Thursday, June 13, 2013

The industry-backed Chemical Safety Improvement Act of 2013 could be worse for the public than the law now on the books — the Toxic Substances Control Act of 1976.

The Toxic Substances Control Act is the last and weakest of the environmental laws enacted in the early 1970s. A fractious Congress under intense pressure from chemical interests patched it together and sent it to a demoralized White House in the waning days of the lame-duck Ford administration. It has never been amended, and it has resulted in very little protection of public health.

The Chemical Safety Improvement Act, introduced May 22, would be worse than the 1976 law in a number of critical areas.  It would fail to fix most of the problematic features of current law and would make only minimal positive change.

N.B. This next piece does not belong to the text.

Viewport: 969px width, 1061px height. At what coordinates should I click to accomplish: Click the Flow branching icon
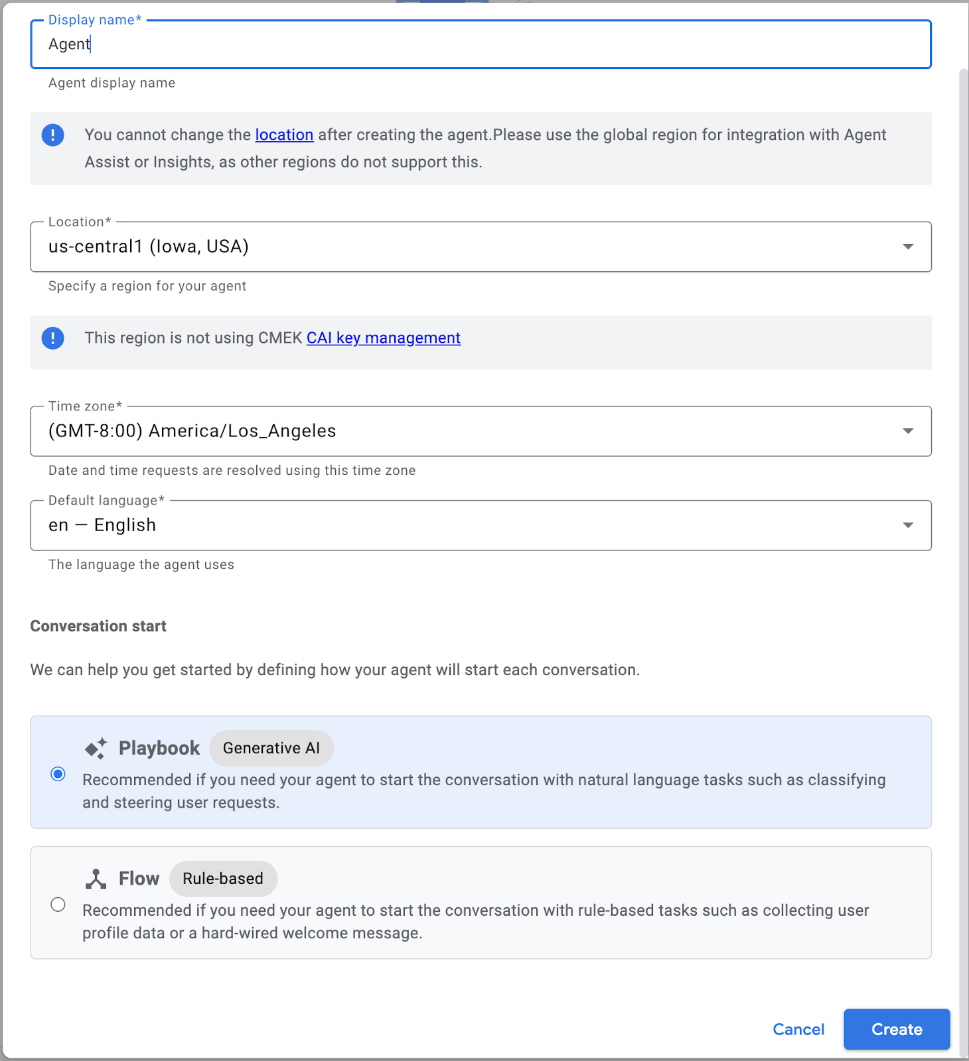tap(96, 879)
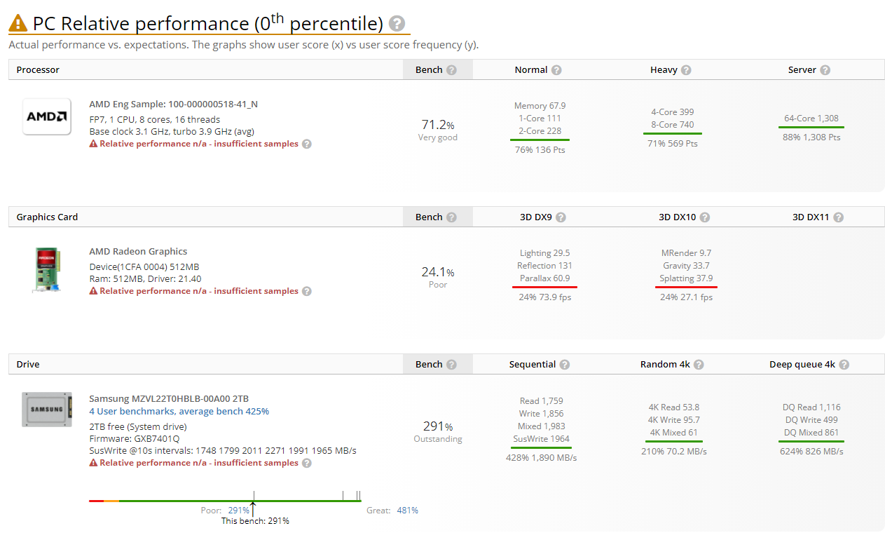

Here are five ways the chemical industry bill protects public health less than current law:

  1. Companies would be granted virtual immunity from lawsuits once the Environmental Protection Agency gives a chemical its blessing.
  1. A state's ability to regulate a chemical would be almost completely restricted. As EWG executive director Heather White points out in a blog headlined What the Chemical Lobby Wants, an EPA finding that a chemical met the safety standard would prevent judges and juries from assessing other relevant evidence, particularly new information developed after EPA made its determination. States would be thwarted from enacting their own, more rigorous protections for public health.
  1. More chemical information would be kept secret. Under current law, a chemical maker cannot claim that the name of a chemical is “confidential business information” — a trade secret — when it appears in health and safety studies. There is a relatively narrow exception for chemical names that would disclose the process used to manufacture the chemical. The CSIA would substantially broaden that loophole, allowing the industry to keep secret chemical names and other identifying data even when studies indicate these substances are unsafe.  
  1. Companies would not be held responsible for most chemical testing expenses.  The 1976 law permitted the EPA to require a company submitting test information and manufacture and processing notices to pay up to $2,500 to cover some of the agency’s costs.  In reality, the EPA’s evaluations and safety reviews cost far more. Inflation has greatly eroded the value of the fees EPA collects.  The CSIA would preserve that low fee structure — forcing taxpayers to fork over most of the money for thorough chemical safety assessments. 
  1. The EPA would have little authority to regulate new technology such as nanomaterials. Changing the size and shape of nanomaterials can greatly alter their degree of danger to health and the environment, yet current law gives the agency no power to differentiate between these particles and materials of ordinary size.  The CSIA offers no improvement, even though scientists have learned much more about these materials since the 1970s.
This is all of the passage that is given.